As some Gizmag readers will already know, the new technical regulations for Formula One racing state that cars must move under electrical power only when in the pit lanes. Eyebrow-raising though that may be, two companies are currently collaborating on technology that would see cars being powered by electric motors for the entire race. Instead of looking at ultra-powerful batteries or three-hour recharging pit stops, however, they're taking another approach - they propose that the cars could wirelessly receive power from transmitters embedded in the track.

Known as "Dynamic Charging," the system is being developed by inductive power transfer firm HaloIPT and Drayson Racing Technologies. HaloIPT has already created inductive charging systems for stationary passenger vehicles, in which the car's battery is charged while the car sits parked over an in-road power transmitter. In the racing version of the technology, the cars' batteries would be charged on the fly, from a series of such transmitters located in the asphalt around the track - a system that has also been proposed for passenger vehicles, by engineering company Ingenieurgesellschaft Auto und Verkehr.

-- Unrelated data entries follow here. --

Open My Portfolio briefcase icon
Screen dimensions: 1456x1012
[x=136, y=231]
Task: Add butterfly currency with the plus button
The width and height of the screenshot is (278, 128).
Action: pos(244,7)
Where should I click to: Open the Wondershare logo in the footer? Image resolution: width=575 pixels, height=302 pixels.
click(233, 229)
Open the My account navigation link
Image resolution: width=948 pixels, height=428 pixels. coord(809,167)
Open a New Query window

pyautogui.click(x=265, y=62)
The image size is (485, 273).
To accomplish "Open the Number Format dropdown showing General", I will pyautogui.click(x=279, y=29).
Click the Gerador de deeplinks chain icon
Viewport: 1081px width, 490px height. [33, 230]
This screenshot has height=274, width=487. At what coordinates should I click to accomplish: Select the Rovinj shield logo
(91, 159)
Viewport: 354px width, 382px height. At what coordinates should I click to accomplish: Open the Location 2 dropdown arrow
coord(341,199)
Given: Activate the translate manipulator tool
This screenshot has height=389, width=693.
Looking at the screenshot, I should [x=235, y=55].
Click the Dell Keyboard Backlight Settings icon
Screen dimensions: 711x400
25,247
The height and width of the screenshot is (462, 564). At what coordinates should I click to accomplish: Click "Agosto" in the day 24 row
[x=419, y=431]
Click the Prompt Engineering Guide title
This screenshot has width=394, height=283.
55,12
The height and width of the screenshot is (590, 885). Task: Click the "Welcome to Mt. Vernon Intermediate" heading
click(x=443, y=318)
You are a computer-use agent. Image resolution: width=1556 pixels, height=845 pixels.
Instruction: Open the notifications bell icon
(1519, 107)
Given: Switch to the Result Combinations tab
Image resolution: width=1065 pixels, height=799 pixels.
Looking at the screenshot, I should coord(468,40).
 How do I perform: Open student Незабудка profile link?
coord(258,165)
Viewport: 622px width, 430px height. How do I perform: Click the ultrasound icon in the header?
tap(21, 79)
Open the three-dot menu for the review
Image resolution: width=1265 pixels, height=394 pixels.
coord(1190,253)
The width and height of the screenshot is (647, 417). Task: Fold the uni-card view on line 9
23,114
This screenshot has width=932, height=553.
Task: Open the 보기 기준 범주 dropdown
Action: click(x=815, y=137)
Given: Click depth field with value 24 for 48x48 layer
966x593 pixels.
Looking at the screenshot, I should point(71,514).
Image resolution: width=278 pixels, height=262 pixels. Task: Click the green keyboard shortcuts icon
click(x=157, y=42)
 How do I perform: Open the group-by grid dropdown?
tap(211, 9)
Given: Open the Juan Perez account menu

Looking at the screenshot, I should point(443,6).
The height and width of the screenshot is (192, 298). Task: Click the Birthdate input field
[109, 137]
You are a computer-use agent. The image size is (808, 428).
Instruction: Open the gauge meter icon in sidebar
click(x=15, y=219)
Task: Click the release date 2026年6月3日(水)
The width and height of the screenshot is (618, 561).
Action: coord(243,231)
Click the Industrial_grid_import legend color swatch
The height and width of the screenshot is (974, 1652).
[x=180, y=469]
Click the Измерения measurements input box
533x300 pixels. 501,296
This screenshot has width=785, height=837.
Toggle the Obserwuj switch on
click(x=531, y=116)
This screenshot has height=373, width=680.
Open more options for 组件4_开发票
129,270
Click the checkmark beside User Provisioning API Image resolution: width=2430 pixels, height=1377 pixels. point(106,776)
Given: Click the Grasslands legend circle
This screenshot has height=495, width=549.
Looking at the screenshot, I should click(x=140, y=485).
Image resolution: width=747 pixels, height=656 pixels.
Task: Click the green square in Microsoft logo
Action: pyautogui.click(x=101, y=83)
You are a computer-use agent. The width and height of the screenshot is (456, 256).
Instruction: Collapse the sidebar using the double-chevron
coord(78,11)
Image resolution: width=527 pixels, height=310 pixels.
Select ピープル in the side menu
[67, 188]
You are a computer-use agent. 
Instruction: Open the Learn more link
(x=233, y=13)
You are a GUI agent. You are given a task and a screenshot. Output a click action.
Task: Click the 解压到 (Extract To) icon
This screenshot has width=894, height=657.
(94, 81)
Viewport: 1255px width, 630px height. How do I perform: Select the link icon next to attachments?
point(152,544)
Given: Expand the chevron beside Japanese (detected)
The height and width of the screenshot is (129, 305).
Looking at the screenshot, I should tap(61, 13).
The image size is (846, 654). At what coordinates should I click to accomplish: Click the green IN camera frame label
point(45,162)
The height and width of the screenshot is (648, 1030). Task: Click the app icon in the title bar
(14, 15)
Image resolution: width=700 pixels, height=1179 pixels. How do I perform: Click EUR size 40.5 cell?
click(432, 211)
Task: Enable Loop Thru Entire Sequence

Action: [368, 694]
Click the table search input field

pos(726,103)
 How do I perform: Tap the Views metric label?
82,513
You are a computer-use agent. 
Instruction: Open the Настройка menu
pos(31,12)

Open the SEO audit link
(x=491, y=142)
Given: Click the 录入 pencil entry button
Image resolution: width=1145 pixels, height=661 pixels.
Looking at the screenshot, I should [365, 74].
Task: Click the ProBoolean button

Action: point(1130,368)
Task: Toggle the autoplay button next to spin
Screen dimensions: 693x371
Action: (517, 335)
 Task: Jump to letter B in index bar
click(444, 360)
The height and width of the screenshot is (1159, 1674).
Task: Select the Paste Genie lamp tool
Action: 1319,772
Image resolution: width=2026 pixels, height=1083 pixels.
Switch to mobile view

The technology reportedly is tolerant of misalignments between battery and transmitter, and can "intelligently" distribute power evenly between a number of transmitters.

"Dynamic wireless charging will be a real game-changer, enabling zero emission electric vehicles to race over long periods without the need for heavy batteries," said Lord Paul Drayson, co-founder of Drayson Racing. "We're looking forward to putting this technology through its paces as it charges electric race cars at speeds of up to 200 mph."

Although it only managed a speed of 31 mph (50 kph), the experimental E-Quickie vehicle has already demonstrated that such technology has potential. Built by students at Germany's Karlsruhe University of Applied Sciences, last May the three-wheeled car completed 40 laps of a conductor track, from which it drew its power.